▸ **What is expected**: Look below for the line containing "Screen dimensions: 163x452" and the line containing "At what coordinates should I click to accomplish: Jump", then set down both and every line between them exactly, without pictures.

▸ **Recorded information**:
━━━━━━━━
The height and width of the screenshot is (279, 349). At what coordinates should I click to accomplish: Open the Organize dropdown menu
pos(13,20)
━━━━━━━━
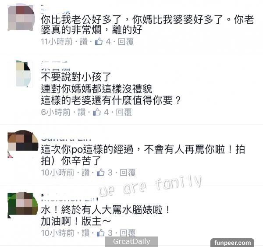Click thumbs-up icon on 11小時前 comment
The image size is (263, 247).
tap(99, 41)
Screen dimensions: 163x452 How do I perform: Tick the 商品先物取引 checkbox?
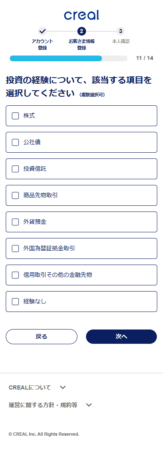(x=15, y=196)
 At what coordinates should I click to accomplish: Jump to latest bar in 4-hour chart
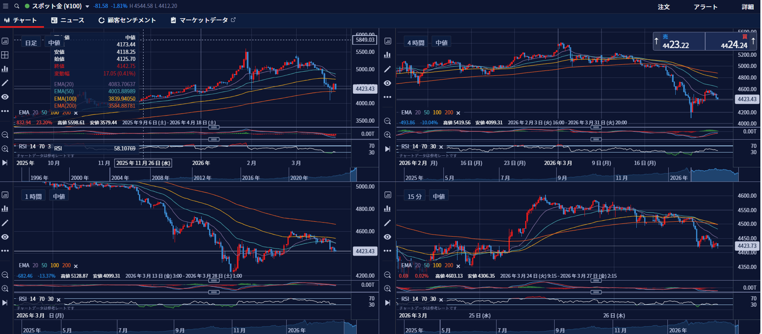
━━━━━━━━
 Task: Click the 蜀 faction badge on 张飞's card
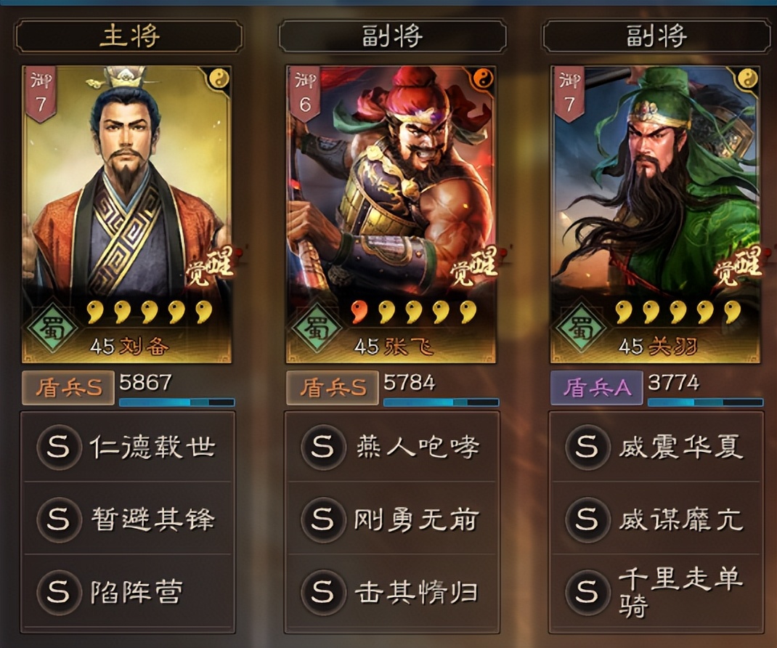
━━━━━━━━
▸ **Answer to the exercise**:
Screen dimensions: 163x452 How do I perform: Tick the 商品先物取引 checkbox?
(x=15, y=196)
 At what coordinates should I click to accomplish: Jump to latest bar in 4-hour chart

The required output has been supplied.